EXERCISE PROMPT — Nothing should appear in the answer except the lines from the one containing "Click the trophy icon in chat header" through the end of the records below, written out exactly.

INFORMATION GIVEN START

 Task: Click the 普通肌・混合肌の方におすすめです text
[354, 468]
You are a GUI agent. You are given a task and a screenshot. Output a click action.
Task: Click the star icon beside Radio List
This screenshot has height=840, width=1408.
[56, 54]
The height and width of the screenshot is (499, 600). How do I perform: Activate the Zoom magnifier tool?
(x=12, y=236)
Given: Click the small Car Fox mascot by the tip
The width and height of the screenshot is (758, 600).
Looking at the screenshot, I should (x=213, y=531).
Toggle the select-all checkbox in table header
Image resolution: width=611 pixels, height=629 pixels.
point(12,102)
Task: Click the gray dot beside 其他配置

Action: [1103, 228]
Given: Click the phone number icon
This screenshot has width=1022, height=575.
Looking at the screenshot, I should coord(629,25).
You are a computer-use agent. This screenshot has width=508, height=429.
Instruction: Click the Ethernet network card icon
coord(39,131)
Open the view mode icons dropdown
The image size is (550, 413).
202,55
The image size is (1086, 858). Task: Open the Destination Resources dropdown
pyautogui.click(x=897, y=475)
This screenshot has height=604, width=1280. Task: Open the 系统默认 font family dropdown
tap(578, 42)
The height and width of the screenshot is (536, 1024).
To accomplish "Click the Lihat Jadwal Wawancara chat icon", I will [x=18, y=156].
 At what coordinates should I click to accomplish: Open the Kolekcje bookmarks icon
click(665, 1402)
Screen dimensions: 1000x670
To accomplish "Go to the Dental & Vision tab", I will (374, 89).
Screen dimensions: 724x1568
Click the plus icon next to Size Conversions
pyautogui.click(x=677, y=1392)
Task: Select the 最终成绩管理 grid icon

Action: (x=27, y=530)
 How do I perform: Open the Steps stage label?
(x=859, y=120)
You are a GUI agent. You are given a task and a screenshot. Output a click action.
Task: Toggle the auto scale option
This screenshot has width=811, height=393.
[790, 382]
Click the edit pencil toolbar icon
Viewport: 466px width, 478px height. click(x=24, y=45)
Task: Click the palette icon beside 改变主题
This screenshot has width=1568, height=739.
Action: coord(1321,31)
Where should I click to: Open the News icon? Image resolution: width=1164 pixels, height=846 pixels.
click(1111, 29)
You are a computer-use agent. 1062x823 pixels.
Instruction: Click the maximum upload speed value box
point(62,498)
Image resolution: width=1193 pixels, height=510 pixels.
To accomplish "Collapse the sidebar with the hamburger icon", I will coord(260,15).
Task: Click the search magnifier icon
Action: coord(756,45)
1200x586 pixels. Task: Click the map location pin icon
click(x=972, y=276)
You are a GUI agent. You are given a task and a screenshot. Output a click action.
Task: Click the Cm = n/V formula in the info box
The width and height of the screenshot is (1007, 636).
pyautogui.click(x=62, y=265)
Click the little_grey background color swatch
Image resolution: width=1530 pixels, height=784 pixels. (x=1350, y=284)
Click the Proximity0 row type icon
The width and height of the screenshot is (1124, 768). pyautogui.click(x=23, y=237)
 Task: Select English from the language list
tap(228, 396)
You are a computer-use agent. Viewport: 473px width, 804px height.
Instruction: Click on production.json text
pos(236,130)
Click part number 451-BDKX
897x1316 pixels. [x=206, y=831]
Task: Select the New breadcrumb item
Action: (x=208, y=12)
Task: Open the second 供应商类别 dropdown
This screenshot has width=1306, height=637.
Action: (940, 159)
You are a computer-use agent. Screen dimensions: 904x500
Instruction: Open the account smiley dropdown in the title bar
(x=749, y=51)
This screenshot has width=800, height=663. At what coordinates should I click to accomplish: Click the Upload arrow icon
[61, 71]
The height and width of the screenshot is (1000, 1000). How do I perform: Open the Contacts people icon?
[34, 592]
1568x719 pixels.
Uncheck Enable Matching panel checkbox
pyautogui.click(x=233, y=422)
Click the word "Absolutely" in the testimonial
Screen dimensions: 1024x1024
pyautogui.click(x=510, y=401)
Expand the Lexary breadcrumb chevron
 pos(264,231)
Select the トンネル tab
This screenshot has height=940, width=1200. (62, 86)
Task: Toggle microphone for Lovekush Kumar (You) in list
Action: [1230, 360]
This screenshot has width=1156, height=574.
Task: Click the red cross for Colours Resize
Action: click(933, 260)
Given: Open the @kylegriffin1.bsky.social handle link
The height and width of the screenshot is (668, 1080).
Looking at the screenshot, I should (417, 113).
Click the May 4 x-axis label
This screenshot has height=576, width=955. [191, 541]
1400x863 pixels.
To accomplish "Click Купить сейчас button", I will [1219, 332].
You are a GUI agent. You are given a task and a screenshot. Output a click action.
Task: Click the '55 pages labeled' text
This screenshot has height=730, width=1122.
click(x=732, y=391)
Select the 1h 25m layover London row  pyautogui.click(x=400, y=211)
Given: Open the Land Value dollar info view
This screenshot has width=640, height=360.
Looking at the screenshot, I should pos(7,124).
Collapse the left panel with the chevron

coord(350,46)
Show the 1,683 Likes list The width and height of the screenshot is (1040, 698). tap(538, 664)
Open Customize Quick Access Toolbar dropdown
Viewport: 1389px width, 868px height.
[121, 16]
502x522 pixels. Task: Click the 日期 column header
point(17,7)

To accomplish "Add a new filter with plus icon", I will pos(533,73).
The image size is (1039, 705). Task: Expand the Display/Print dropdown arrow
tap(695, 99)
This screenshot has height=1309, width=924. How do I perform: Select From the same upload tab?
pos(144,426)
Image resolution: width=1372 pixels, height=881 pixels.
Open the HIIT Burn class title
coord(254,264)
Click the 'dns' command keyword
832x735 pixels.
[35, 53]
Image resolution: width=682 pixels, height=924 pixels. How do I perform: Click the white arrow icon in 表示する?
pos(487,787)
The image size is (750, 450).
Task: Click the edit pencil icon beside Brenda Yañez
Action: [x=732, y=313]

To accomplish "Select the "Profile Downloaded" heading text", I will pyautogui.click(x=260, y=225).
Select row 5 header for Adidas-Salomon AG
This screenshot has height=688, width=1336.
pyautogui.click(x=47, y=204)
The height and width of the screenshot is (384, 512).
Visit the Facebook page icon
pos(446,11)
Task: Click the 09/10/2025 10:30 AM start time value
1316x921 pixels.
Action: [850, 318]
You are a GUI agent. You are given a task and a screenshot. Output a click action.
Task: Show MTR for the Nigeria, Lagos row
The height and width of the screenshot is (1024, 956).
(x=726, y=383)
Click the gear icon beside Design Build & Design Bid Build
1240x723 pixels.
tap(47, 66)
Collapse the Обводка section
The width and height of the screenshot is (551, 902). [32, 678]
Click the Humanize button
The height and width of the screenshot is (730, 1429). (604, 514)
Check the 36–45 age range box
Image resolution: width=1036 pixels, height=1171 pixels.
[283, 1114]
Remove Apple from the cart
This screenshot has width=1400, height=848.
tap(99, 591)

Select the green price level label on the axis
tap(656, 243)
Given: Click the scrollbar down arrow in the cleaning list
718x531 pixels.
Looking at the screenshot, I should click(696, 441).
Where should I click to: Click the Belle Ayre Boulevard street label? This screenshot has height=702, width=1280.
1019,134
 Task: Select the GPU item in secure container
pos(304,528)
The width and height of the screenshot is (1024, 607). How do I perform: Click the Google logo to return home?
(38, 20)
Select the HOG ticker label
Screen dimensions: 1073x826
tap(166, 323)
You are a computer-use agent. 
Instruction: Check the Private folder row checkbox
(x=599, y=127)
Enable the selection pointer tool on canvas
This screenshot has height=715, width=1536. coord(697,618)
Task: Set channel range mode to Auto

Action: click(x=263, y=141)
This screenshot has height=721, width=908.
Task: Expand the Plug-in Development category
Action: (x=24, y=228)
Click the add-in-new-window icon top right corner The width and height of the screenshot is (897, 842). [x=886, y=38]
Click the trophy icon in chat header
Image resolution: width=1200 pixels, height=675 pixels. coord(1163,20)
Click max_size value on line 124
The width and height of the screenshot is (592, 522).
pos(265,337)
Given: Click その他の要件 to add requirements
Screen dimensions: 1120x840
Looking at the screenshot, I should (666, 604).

INFORMATION GIVEN END

EXERCISE ANSWER —
Click the trophy icon in chat header
Image resolution: width=1200 pixels, height=675 pixels. coord(1163,20)
Click max_size value on line 124
The width and height of the screenshot is (592, 522).
pos(265,337)
Given: Click その他の要件 to add requirements
Screen dimensions: 1120x840
Looking at the screenshot, I should (666, 604).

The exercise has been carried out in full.